Il fattore decisivo nel determinare la fitotossicità dell’O3 è rappresentato dalla

quantità effettiva di inquinante che raggiunge i siti reattivi all’interno della foglia (Ferretti et al., 2003a; Tausz et al., 2006). Il flusso dell’O3 è regolato dalle condizioni chimiche e

fisiche che incontra durante la transizione dalla fase gassosa a quella liquida. E’ noto che parte dell’O3 troposferico viene degradato sulla superficie esterna e sulla cuticola, piante

esposte all’inquinante evidenziano infatti alterazioni nella componente cerosa della cuticola (Günthard-Goerg, 1994). La frazione di O3 che invece raggiunge gli stomi penetra

nelle foglie, in particolare negli spazi intercellulari, secondo la legge di Fick: F = g x (Ca –

Ci), dove F indica il flusso, g la conduttanza stomatica al gas in questione, Ca e Ci le

concentrazioni di tale gas rispettivamente all’esterno e all’interno della foglia. Nel caso dell’O3 quest’ultima viene considerata uguale a zero a causa dell’elevata velocità delle

reazione chimiche in cui è coinvolto l’O3 nella camera sottostomatica (Laisk et al., 1989).

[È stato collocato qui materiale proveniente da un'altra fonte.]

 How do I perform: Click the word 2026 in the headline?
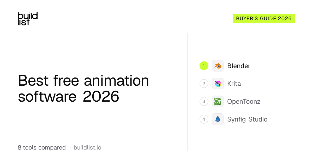101,97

Risulta perciò evidente che i fattori in grado di influenzare maggiormente il flusso dell’ozono all’interno del mesofillo sono la concentrazione esterna del gas e la conduttanza stomatica, quest’ultima a sua volta correlata al numero, alle dimensioni degli stomi, al grado e durata della loro apertura. Giocano un ruolo importante anche la richiesta evapotraspirativa dell’atmosfera, lo stato idrico del sistema pianta-terreno, nonché il tempo di esposizione.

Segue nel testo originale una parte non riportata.